• What to work on: Copy the material below line for line, without changing any character.

• Exercise materials:
***

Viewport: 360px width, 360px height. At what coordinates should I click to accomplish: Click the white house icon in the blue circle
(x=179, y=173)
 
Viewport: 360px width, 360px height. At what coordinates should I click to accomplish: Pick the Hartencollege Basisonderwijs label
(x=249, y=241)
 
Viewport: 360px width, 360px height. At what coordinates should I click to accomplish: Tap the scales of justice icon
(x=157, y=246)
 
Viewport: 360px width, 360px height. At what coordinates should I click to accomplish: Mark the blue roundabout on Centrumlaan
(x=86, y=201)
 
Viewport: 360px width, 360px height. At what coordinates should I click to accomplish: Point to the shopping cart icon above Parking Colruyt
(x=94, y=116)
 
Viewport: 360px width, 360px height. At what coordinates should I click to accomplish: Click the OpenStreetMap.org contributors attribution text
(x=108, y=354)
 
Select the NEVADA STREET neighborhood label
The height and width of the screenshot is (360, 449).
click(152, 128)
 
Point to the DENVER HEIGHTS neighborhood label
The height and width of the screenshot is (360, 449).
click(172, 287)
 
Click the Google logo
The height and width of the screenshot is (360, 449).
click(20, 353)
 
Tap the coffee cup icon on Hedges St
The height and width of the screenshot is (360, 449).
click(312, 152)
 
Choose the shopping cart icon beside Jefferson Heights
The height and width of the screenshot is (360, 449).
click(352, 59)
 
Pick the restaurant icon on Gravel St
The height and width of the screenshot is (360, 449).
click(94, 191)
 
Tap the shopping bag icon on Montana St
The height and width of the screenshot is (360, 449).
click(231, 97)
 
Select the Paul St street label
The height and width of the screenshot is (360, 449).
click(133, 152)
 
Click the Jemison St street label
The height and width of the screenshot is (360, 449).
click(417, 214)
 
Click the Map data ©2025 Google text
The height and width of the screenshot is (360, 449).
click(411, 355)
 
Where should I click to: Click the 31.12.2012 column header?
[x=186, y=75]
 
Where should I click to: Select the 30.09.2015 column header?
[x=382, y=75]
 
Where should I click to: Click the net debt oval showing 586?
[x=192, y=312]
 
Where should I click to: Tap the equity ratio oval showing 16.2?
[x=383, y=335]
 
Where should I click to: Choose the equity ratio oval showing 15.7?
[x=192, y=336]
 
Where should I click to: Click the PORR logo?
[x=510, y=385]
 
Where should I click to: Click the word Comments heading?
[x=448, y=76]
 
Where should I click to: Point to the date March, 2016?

***

• Exercise solution:
Viewport: 360px width, 360px height. At what coordinates should I click to accomplish: Click the white house icon in the blue circle
(x=179, y=173)
 
Viewport: 360px width, 360px height. At what coordinates should I click to accomplish: Pick the Hartencollege Basisonderwijs label
(x=249, y=241)
 
Viewport: 360px width, 360px height. At what coordinates should I click to accomplish: Tap the scales of justice icon
(x=157, y=246)
 
Viewport: 360px width, 360px height. At what coordinates should I click to accomplish: Mark the blue roundabout on Centrumlaan
(x=86, y=201)
 
Viewport: 360px width, 360px height. At what coordinates should I click to accomplish: Point to the shopping cart icon above Parking Colruyt
(x=94, y=116)
 
Viewport: 360px width, 360px height. At what coordinates should I click to accomplish: Click the OpenStreetMap.org contributors attribution text
(x=108, y=354)
 
Select the NEVADA STREET neighborhood label
The height and width of the screenshot is (360, 449).
click(152, 128)
 
Point to the DENVER HEIGHTS neighborhood label
The height and width of the screenshot is (360, 449).
click(172, 287)
 
Click the Google logo
The height and width of the screenshot is (360, 449).
click(20, 353)
 
Tap the coffee cup icon on Hedges St
The height and width of the screenshot is (360, 449).
click(312, 152)
 
Choose the shopping cart icon beside Jefferson Heights
The height and width of the screenshot is (360, 449).
click(352, 59)
 
Pick the restaurant icon on Gravel St
The height and width of the screenshot is (360, 449).
click(94, 191)
 
Tap the shopping bag icon on Montana St
The height and width of the screenshot is (360, 449).
click(231, 97)
 
Select the Paul St street label
The height and width of the screenshot is (360, 449).
click(133, 152)
 
Click the Jemison St street label
The height and width of the screenshot is (360, 449).
click(417, 214)
 
Click the Map data ©2025 Google text
The height and width of the screenshot is (360, 449).
click(411, 355)
 
Where should I click to: Click the 31.12.2012 column header?
[x=186, y=75]
 
Where should I click to: Select the 30.09.2015 column header?
[x=382, y=75]
 
Where should I click to: Click the net debt oval showing 586?
[x=192, y=312]
 
Where should I click to: Tap the equity ratio oval showing 16.2?
[x=383, y=335]
 
Where should I click to: Choose the equity ratio oval showing 15.7?
[x=192, y=336]
 
Where should I click to: Click the PORR logo?
[x=510, y=385]
 
Where should I click to: Click the word Comments heading?
[x=448, y=76]
 
Where should I click to: Point to the date March, 2016?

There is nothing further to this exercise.